Губерман прав: «Будущее – вкус не портит мне, мне дрожать за будущее лень; думать каждый день о черном дне – значит делать черным каждый день». Мы не знаем будущего и нечего бздеть. На самом же деле, кризис для России может оказаться благом, кто знает? Как иначе заставить нас что-то изменить и оторваться от нефтяной соски?

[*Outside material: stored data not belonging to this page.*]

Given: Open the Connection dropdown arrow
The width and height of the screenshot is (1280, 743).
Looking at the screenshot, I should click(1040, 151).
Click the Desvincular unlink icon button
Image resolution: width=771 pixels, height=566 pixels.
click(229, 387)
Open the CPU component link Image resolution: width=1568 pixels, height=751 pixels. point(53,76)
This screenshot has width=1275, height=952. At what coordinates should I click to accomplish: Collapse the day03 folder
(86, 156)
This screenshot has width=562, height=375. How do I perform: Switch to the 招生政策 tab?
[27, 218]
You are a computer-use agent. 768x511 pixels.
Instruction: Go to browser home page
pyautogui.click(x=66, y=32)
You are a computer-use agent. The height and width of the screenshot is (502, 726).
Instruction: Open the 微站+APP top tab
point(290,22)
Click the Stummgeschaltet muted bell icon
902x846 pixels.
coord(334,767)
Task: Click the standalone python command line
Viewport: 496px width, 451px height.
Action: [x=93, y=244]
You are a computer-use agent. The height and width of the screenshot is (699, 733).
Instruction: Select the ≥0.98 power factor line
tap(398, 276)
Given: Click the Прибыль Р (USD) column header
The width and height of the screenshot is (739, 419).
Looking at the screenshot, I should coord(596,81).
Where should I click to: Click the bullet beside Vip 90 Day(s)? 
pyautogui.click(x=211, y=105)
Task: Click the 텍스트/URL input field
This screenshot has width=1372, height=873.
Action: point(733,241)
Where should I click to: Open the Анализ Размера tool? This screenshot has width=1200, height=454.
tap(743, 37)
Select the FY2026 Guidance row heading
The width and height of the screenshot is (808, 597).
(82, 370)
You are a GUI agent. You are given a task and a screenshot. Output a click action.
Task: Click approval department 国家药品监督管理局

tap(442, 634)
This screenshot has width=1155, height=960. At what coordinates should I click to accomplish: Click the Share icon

А в сытой Америке всё может оказаться хуже, чем они думают. Чёрный лебедь вполне может заплыть и к ним. Сильный доллар только начал бить по конкурентоспособности их компаний, и, если они не примут мер, добьёт их. Это не считая их других проблем, связанных с глобальным разделением труда и снижением из-за этого уровня занятости местной дорогостоящей рабочей силы. Какое там повышение ставок и, якобы, начавшееся восстановление экономики. А если они попытаются ослабить бакс, то весы качнутся в другую сторону – начнёт расти в цене сырьё и та же нефть. И будет нам опять счастье. Пока мы не просрали наш газ, нефть и прочие пиродные ресурсы, нам бояться нечего. Без мерса можно обойтись, можно и на чём другом поездить, а без газа и бензина тяжелее.
Единственное, что нам нужно, так это, как у китайцев, ввести смертную казнь за коррупцию. Они мочат своих чиновников без устали и это помогает.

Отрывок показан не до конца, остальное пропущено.